*** DATA Section Begins ***

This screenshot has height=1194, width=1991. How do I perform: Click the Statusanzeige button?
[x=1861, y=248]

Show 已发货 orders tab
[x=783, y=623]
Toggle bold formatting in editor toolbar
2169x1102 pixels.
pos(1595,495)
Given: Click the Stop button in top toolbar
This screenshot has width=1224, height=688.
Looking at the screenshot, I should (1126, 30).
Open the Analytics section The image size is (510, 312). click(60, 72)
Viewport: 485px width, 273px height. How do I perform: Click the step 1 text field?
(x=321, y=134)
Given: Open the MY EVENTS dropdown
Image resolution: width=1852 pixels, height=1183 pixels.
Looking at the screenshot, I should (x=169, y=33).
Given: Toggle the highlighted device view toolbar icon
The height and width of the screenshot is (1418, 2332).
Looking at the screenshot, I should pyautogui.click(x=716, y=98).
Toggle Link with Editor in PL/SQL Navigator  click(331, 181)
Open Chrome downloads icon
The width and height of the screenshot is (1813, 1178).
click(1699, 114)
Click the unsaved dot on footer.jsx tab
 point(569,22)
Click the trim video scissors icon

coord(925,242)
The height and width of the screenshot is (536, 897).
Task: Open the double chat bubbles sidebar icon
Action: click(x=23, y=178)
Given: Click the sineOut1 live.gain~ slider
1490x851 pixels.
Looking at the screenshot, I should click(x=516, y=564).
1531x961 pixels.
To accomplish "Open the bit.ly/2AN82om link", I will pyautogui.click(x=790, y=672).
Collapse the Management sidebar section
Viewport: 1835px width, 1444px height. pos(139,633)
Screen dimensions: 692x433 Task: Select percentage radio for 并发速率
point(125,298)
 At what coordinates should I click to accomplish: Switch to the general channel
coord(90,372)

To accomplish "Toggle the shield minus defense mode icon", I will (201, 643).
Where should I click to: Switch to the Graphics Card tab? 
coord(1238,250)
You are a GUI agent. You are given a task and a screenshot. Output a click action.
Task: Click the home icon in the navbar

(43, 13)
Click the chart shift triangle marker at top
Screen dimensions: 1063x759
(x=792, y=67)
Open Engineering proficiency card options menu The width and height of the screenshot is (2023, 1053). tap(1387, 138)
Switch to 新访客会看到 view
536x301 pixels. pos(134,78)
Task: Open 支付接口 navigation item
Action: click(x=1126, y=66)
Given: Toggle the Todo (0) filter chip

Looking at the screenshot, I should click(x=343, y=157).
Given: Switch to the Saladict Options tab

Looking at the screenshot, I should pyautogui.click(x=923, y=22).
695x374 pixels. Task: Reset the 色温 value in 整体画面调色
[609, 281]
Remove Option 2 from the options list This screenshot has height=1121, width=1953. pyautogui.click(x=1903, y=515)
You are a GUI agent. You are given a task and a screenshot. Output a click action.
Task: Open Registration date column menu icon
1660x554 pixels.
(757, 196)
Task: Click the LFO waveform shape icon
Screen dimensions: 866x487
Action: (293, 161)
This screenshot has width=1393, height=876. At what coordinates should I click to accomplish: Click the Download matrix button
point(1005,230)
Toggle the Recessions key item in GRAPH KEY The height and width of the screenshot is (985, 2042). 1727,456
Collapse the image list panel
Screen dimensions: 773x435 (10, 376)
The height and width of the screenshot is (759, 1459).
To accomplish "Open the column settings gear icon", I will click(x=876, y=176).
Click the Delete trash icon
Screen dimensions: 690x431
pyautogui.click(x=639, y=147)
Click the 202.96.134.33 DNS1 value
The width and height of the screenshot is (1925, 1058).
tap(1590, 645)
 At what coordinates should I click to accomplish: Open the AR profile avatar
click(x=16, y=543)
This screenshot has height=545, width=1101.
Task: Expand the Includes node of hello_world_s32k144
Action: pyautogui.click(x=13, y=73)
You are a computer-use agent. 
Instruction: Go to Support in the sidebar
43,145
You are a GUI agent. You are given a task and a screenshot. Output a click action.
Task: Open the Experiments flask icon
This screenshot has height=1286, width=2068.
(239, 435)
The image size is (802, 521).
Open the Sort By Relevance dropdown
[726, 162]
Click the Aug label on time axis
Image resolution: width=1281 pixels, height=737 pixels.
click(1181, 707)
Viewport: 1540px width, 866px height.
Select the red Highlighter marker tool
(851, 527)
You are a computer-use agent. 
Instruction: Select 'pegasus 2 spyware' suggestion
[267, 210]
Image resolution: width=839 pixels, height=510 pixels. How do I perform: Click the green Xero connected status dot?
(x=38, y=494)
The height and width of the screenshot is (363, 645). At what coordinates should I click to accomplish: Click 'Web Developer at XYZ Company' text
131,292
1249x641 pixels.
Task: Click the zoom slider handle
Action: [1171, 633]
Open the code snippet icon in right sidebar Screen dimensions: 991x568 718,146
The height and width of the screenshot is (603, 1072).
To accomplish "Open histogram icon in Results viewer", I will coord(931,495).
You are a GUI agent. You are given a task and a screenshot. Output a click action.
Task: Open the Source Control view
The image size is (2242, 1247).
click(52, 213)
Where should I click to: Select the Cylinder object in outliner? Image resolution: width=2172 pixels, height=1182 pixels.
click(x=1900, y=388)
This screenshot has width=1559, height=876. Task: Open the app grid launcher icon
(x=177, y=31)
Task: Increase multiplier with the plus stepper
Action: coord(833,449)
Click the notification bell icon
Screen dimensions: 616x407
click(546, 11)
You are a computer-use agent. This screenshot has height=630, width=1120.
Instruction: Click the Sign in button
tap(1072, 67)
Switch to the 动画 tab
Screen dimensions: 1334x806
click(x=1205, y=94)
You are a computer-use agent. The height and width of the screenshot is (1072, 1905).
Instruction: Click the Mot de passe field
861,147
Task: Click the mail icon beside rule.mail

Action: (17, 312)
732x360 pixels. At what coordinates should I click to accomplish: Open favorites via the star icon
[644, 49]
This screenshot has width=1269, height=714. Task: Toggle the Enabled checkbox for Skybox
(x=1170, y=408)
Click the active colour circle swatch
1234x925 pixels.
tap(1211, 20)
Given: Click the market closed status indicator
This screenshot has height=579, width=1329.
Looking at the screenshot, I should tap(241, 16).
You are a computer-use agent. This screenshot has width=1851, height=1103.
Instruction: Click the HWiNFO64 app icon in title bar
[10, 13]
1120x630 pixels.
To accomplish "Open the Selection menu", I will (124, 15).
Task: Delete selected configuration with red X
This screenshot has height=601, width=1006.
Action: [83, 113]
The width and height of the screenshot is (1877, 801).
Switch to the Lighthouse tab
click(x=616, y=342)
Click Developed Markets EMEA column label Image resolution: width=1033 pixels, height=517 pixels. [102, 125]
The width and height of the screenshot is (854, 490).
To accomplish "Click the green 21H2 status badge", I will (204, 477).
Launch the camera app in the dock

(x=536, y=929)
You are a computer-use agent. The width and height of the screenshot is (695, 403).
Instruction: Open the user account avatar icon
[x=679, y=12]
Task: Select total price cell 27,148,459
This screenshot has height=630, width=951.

*** DATA Section Ends ***

PROBLEM
The reply must present every entry, transcribed with its exact wording.

RESPONSE TO THIS TASK
This screenshot has height=1194, width=1991. How do I perform: Click the Statusanzeige button?
[x=1861, y=248]

Show 已发货 orders tab
[x=783, y=623]
Toggle bold formatting in editor toolbar
2169x1102 pixels.
pos(1595,495)
Given: Click the Stop button in top toolbar
This screenshot has width=1224, height=688.
Looking at the screenshot, I should (1126, 30).
Open the Analytics section The image size is (510, 312). click(60, 72)
Viewport: 485px width, 273px height. How do I perform: Click the step 1 text field?
(x=321, y=134)
Given: Open the MY EVENTS dropdown
Image resolution: width=1852 pixels, height=1183 pixels.
Looking at the screenshot, I should (x=169, y=33).
Given: Toggle the highlighted device view toolbar icon
The height and width of the screenshot is (1418, 2332).
Looking at the screenshot, I should pyautogui.click(x=716, y=98).
Toggle Link with Editor in PL/SQL Navigator  click(331, 181)
Open Chrome downloads icon
The width and height of the screenshot is (1813, 1178).
click(1699, 114)
Click the unsaved dot on footer.jsx tab
 point(569,22)
Click the trim video scissors icon

coord(925,242)
The height and width of the screenshot is (536, 897).
Task: Open the double chat bubbles sidebar icon
Action: click(x=23, y=178)
Given: Click the sineOut1 live.gain~ slider
1490x851 pixels.
Looking at the screenshot, I should click(x=516, y=564).
1531x961 pixels.
To accomplish "Open the bit.ly/2AN82om link", I will pyautogui.click(x=790, y=672).
Collapse the Management sidebar section
Viewport: 1835px width, 1444px height. pos(139,633)
Screen dimensions: 692x433 Task: Select percentage radio for 并发速率
point(125,298)
 At what coordinates should I click to accomplish: Switch to the general channel
coord(90,372)

To accomplish "Toggle the shield minus defense mode icon", I will (201, 643).
Where should I click to: Switch to the Graphics Card tab? 
coord(1238,250)
You are a GUI agent. You are given a task and a screenshot. Output a click action.
Task: Click the home icon in the navbar

(43, 13)
Click the chart shift triangle marker at top
Screen dimensions: 1063x759
(x=792, y=67)
Open Engineering proficiency card options menu The width and height of the screenshot is (2023, 1053). tap(1387, 138)
Switch to 新访客会看到 view
536x301 pixels. pos(134,78)
Task: Open 支付接口 navigation item
Action: click(x=1126, y=66)
Given: Toggle the Todo (0) filter chip

Looking at the screenshot, I should click(x=343, y=157).
Given: Switch to the Saladict Options tab

Looking at the screenshot, I should pyautogui.click(x=923, y=22).
695x374 pixels. Task: Reset the 色温 value in 整体画面调色
[609, 281]
Remove Option 2 from the options list This screenshot has height=1121, width=1953. pyautogui.click(x=1903, y=515)
You are a GUI agent. You are given a task and a screenshot. Output a click action.
Task: Open Registration date column menu icon
1660x554 pixels.
(757, 196)
Task: Click the LFO waveform shape icon
Screen dimensions: 866x487
Action: (293, 161)
This screenshot has width=1393, height=876. At what coordinates should I click to accomplish: Click the Download matrix button
point(1005,230)
Toggle the Recessions key item in GRAPH KEY The height and width of the screenshot is (985, 2042). 1727,456
Collapse the image list panel
Screen dimensions: 773x435 (10, 376)
The height and width of the screenshot is (759, 1459).
To accomplish "Open the column settings gear icon", I will click(x=876, y=176).
Click the Delete trash icon
Screen dimensions: 690x431
pyautogui.click(x=639, y=147)
Click the 202.96.134.33 DNS1 value
The width and height of the screenshot is (1925, 1058).
tap(1590, 645)
 At what coordinates should I click to accomplish: Open the AR profile avatar
click(x=16, y=543)
This screenshot has height=545, width=1101.
Task: Expand the Includes node of hello_world_s32k144
Action: pyautogui.click(x=13, y=73)
You are a computer-use agent. 
Instruction: Go to Support in the sidebar
43,145
You are a GUI agent. You are given a task and a screenshot. Output a click action.
Task: Open the Experiments flask icon
This screenshot has height=1286, width=2068.
(239, 435)
The image size is (802, 521).
Open the Sort By Relevance dropdown
[726, 162]
Click the Aug label on time axis
Image resolution: width=1281 pixels, height=737 pixels.
click(1181, 707)
Viewport: 1540px width, 866px height.
Select the red Highlighter marker tool
(851, 527)
You are a computer-use agent. 
Instruction: Select 'pegasus 2 spyware' suggestion
[267, 210]
Image resolution: width=839 pixels, height=510 pixels. How do I perform: Click the green Xero connected status dot?
(x=38, y=494)
The height and width of the screenshot is (363, 645). At what coordinates should I click to accomplish: Click 'Web Developer at XYZ Company' text
131,292
1249x641 pixels.
Task: Click the zoom slider handle
Action: [1171, 633]
Open the code snippet icon in right sidebar Screen dimensions: 991x568 718,146
The height and width of the screenshot is (603, 1072).
To accomplish "Open histogram icon in Results viewer", I will coord(931,495).
You are a GUI agent. You are given a task and a screenshot. Output a click action.
Task: Open the Source Control view
The image size is (2242, 1247).
click(52, 213)
Where should I click to: Select the Cylinder object in outliner? Image resolution: width=2172 pixels, height=1182 pixels.
click(x=1900, y=388)
This screenshot has width=1559, height=876. Task: Open the app grid launcher icon
(x=177, y=31)
Task: Increase multiplier with the plus stepper
Action: coord(833,449)
Click the notification bell icon
Screen dimensions: 616x407
click(546, 11)
You are a computer-use agent. This screenshot has height=630, width=1120.
Instruction: Click the Sign in button
tap(1072, 67)
Switch to the 动画 tab
Screen dimensions: 1334x806
click(x=1205, y=94)
You are a computer-use agent. The height and width of the screenshot is (1072, 1905).
Instruction: Click the Mot de passe field
861,147
Task: Click the mail icon beside rule.mail

Action: (17, 312)
732x360 pixels. At what coordinates should I click to accomplish: Open favorites via the star icon
[644, 49]
This screenshot has width=1269, height=714. Task: Toggle the Enabled checkbox for Skybox
(x=1170, y=408)
Click the active colour circle swatch
1234x925 pixels.
tap(1211, 20)
Given: Click the market closed status indicator
This screenshot has height=579, width=1329.
Looking at the screenshot, I should tap(241, 16).
You are a computer-use agent. This screenshot has width=1851, height=1103.
Instruction: Click the HWiNFO64 app icon in title bar
[10, 13]
1120x630 pixels.
To accomplish "Open the Selection menu", I will (124, 15).
Task: Delete selected configuration with red X
This screenshot has height=601, width=1006.
Action: [83, 113]
The width and height of the screenshot is (1877, 801).
Switch to the Lighthouse tab
click(x=616, y=342)
Click Developed Markets EMEA column label Image resolution: width=1033 pixels, height=517 pixels. [102, 125]
The width and height of the screenshot is (854, 490).
To accomplish "Click the green 21H2 status badge", I will (204, 477).
Launch the camera app in the dock

(x=536, y=929)
You are a computer-use agent. The width and height of the screenshot is (695, 403).
Instruction: Open the user account avatar icon
[x=679, y=12]
Task: Select total price cell 27,148,459
This screenshot has height=630, width=951.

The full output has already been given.